“[F]or the righteous falls seven times and rises again, but the wicked stumble in times of calamity.” Proverbs 24:16 [ESV]
I’ve been coming back to this verse a lot in the past couple of weeks. It’s helped me a lot in thinking about grace, sanctification, and the life of following Jesus. To fallen people living in a fallen world, this verse offers the balm of God’s grace by extols perseverance over perfection. There is no apparent inconsistency between being righteous and stumbling (see James 3:2). What distinguishes the righteous from the wicked is not perfection but rather perseverance. Righteousness is the refusal to stay down.

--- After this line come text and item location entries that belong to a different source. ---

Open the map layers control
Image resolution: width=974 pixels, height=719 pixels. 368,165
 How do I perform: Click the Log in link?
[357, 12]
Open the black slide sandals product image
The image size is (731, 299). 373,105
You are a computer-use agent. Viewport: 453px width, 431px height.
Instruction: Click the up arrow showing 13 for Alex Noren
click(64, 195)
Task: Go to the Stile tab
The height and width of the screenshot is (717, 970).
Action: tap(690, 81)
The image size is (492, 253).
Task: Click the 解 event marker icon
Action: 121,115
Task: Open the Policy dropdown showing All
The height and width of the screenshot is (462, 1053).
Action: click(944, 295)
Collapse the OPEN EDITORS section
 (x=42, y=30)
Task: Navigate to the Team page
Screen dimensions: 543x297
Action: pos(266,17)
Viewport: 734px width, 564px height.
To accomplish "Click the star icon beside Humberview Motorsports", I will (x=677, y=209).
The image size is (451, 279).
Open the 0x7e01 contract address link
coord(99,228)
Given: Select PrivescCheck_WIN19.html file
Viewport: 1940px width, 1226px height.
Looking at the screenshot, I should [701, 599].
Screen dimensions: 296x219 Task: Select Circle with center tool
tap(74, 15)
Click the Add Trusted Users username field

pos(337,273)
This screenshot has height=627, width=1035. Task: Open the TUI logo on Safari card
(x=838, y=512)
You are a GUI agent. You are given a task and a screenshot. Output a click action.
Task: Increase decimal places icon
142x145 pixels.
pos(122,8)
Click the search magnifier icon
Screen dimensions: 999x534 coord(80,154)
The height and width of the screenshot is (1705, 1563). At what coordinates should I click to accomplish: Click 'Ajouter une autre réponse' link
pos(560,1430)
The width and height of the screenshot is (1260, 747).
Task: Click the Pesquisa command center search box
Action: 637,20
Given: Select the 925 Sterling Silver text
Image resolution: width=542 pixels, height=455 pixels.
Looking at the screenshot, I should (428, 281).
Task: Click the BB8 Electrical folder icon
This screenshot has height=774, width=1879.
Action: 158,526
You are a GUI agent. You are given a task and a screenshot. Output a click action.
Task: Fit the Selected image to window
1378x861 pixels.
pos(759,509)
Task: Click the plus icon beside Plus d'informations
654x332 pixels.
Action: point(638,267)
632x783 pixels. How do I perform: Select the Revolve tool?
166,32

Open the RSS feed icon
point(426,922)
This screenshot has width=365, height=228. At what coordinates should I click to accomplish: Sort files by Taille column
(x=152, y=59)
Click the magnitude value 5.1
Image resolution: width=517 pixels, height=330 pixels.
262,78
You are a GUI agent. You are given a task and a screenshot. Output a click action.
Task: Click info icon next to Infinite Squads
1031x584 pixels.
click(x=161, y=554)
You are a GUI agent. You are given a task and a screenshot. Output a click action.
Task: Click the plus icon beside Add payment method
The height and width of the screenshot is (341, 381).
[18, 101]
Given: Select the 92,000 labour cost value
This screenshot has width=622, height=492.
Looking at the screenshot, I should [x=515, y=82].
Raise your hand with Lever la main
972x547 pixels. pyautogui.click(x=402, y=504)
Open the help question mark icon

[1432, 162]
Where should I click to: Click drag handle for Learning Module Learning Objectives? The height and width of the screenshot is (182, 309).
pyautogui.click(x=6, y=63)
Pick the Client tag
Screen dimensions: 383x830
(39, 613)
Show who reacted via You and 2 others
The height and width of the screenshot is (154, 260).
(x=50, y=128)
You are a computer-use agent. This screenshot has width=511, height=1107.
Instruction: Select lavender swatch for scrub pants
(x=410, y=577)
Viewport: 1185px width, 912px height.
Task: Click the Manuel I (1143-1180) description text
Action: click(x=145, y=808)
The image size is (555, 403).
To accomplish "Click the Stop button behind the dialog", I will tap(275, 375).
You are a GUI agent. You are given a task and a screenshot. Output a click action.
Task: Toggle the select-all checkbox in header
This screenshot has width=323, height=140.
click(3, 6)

Further, if we – rightly I believe – understand “righteousness” to be a position granted by God’s grace rather than a status achieved by human effort, then this verse is one of the Bible’s great affirmations of God’s grace for fallen human beings. Righteousness is a status that human beings receive, not one that they achieve. Falling down does not negate one’s status before God.
As we receive our status as righteous, so also we receive the strength, the ability to get back up again. Further still, it is not just the ability to get back up that we receive from God, it is the desire to get back up that we also receive from God.
“Therefore, my beloved, as you have always obeyed, so now, not only as in my presence but much more in my absence, work out your own salvation with fear and trembling, for it is God who works in you, both to will and to work for his good pleasure.” Philippians 2:12-13 [ESV]
The getting back up again that marks out the righteous from the wicked is the wedding of the desire with the ability to get back up. This righteous perseverance is God’s gift of grace from start to finish.